### Collected data

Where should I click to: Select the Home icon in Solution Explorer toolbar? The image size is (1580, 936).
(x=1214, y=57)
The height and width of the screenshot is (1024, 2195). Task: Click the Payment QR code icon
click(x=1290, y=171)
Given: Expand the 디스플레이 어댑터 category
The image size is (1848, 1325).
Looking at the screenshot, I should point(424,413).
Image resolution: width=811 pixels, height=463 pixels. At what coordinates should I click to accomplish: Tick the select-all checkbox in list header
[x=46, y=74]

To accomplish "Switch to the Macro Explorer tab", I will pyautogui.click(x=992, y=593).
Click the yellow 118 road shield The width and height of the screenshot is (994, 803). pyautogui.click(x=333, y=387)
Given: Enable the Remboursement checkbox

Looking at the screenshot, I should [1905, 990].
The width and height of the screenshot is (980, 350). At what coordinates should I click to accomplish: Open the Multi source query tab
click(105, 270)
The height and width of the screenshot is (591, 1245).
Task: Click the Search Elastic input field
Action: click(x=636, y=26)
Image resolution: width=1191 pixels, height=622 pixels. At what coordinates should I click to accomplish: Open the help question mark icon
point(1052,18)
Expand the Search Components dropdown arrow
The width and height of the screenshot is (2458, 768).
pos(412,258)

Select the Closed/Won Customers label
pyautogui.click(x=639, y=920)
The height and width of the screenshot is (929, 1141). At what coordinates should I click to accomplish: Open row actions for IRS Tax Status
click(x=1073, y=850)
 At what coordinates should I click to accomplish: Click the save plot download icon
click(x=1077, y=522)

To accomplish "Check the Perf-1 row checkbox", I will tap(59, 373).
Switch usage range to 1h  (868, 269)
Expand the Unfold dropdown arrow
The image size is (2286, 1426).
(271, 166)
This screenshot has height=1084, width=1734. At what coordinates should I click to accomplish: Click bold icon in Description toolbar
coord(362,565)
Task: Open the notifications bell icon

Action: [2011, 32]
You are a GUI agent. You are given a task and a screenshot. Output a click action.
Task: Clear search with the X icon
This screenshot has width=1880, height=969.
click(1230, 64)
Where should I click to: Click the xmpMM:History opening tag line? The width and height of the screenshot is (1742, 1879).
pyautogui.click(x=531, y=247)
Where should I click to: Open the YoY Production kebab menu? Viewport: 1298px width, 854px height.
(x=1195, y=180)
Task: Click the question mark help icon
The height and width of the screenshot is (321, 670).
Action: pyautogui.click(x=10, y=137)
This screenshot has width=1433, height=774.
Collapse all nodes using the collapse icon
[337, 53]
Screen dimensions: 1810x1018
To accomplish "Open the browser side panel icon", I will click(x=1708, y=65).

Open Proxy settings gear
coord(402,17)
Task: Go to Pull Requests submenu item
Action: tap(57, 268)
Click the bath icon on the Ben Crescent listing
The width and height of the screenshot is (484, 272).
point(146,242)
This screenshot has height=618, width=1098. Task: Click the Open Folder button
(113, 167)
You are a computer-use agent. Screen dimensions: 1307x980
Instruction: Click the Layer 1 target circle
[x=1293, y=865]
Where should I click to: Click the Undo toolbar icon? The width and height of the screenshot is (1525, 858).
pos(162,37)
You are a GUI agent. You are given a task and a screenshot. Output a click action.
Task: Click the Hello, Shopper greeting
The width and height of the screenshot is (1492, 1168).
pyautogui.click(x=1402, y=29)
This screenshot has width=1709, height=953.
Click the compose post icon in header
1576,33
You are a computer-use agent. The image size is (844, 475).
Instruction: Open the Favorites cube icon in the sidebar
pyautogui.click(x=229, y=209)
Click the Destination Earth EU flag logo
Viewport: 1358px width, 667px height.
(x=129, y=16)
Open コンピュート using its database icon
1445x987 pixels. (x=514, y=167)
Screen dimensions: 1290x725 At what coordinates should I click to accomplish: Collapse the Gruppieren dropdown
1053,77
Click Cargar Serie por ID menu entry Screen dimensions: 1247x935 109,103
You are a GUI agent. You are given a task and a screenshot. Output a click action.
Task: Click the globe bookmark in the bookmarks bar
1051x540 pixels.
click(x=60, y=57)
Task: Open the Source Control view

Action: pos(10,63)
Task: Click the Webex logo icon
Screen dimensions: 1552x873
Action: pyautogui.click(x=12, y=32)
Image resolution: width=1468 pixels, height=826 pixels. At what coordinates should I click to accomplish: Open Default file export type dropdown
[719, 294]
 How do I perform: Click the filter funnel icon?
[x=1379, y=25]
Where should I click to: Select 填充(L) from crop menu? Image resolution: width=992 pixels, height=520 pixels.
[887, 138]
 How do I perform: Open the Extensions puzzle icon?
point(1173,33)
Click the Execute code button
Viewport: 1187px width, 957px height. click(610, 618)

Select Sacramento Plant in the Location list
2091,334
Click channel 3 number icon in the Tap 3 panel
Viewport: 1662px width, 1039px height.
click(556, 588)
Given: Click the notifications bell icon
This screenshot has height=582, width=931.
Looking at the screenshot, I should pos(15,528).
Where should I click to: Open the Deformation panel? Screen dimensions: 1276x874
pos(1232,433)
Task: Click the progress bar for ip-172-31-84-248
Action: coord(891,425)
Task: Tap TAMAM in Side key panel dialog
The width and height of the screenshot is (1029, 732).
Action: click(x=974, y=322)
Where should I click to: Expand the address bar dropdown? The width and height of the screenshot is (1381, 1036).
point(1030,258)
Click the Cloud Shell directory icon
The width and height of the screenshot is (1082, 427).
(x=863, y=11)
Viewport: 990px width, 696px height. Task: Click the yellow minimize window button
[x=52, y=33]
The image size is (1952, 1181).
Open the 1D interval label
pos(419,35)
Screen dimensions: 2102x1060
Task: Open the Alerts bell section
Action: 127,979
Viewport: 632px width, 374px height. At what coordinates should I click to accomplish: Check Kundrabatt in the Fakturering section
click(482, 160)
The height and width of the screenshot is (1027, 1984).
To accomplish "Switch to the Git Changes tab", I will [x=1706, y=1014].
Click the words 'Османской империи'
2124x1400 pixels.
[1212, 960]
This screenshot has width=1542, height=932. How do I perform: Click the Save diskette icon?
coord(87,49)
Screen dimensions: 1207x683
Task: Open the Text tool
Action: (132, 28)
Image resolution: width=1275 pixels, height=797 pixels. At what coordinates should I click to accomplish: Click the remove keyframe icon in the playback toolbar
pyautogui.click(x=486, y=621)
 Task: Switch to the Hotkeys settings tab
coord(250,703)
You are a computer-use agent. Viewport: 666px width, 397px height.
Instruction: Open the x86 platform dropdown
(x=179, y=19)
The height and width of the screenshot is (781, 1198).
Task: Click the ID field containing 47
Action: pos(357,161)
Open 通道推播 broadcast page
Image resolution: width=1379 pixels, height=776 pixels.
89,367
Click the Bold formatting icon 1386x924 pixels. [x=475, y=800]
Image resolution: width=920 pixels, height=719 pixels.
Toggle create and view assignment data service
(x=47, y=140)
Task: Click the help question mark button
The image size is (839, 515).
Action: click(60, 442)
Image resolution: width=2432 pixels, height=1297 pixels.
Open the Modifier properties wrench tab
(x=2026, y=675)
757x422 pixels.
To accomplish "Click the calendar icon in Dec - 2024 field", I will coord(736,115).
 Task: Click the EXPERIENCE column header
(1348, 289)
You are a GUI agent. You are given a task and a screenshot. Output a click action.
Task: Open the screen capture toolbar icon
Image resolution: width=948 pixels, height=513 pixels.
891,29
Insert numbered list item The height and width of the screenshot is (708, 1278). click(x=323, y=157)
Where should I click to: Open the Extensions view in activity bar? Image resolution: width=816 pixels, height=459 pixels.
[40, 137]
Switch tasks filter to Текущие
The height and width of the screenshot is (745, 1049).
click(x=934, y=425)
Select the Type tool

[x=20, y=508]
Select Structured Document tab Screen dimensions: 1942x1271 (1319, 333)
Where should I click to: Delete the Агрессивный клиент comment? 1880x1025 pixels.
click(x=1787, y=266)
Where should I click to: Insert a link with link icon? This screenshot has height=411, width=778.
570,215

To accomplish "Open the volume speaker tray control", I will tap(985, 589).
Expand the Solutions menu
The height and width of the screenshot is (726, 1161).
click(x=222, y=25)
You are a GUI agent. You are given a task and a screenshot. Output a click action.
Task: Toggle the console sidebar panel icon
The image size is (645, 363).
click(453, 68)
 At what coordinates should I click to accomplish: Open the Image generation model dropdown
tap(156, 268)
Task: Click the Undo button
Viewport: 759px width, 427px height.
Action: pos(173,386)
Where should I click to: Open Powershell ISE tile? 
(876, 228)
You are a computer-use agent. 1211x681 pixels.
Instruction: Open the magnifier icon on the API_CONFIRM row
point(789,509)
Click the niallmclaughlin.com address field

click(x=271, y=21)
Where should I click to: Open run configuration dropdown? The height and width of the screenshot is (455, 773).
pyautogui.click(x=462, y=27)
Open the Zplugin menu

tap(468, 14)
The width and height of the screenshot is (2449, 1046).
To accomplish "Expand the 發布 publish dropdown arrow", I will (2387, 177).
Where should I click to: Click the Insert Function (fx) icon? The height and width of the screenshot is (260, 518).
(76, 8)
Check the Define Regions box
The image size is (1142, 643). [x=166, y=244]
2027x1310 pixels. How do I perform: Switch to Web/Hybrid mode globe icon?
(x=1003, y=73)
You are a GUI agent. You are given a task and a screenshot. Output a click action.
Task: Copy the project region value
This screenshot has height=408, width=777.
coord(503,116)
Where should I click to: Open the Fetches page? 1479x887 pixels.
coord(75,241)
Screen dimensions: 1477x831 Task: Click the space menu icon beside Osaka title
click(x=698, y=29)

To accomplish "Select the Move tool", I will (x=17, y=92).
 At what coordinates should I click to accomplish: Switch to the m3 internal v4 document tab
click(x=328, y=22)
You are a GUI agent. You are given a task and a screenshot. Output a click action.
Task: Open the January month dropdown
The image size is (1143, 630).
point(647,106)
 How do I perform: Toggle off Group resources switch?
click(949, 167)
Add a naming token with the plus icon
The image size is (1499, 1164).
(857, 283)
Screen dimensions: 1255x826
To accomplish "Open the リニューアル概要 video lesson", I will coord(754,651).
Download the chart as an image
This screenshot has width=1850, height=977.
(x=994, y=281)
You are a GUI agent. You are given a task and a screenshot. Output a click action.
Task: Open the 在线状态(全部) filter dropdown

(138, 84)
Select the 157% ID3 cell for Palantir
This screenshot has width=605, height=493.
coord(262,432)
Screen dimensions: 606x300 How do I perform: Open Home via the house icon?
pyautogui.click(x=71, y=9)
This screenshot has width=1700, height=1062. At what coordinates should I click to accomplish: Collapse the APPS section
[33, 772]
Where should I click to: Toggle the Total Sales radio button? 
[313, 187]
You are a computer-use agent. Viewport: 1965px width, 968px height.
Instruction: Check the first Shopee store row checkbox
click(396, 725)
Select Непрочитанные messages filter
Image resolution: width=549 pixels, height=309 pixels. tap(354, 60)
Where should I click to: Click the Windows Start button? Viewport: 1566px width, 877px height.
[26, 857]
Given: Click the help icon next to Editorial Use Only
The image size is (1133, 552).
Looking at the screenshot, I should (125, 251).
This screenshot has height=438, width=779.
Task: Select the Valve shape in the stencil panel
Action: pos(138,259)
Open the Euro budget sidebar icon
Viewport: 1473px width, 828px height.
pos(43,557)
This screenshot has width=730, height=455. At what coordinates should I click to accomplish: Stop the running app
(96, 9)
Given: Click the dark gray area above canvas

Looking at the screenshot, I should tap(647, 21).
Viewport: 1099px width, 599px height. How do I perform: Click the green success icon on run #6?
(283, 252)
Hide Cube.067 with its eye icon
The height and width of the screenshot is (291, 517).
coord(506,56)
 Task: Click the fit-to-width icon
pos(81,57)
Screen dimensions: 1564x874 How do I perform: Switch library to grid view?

### What the task asks
Return all lines of the data in which the string "computer" appears.

### Written answer
You are a computer-use agent. Screen dimensions: 1307x980
You are a computer-use agent. The image size is (844, 475).
You are a computer-use agent. Viewport: 666px width, 397px height.
You are a computer-use agent. 1211x681 pixels.
You are a computer-use agent. Viewport: 1965px width, 968px height.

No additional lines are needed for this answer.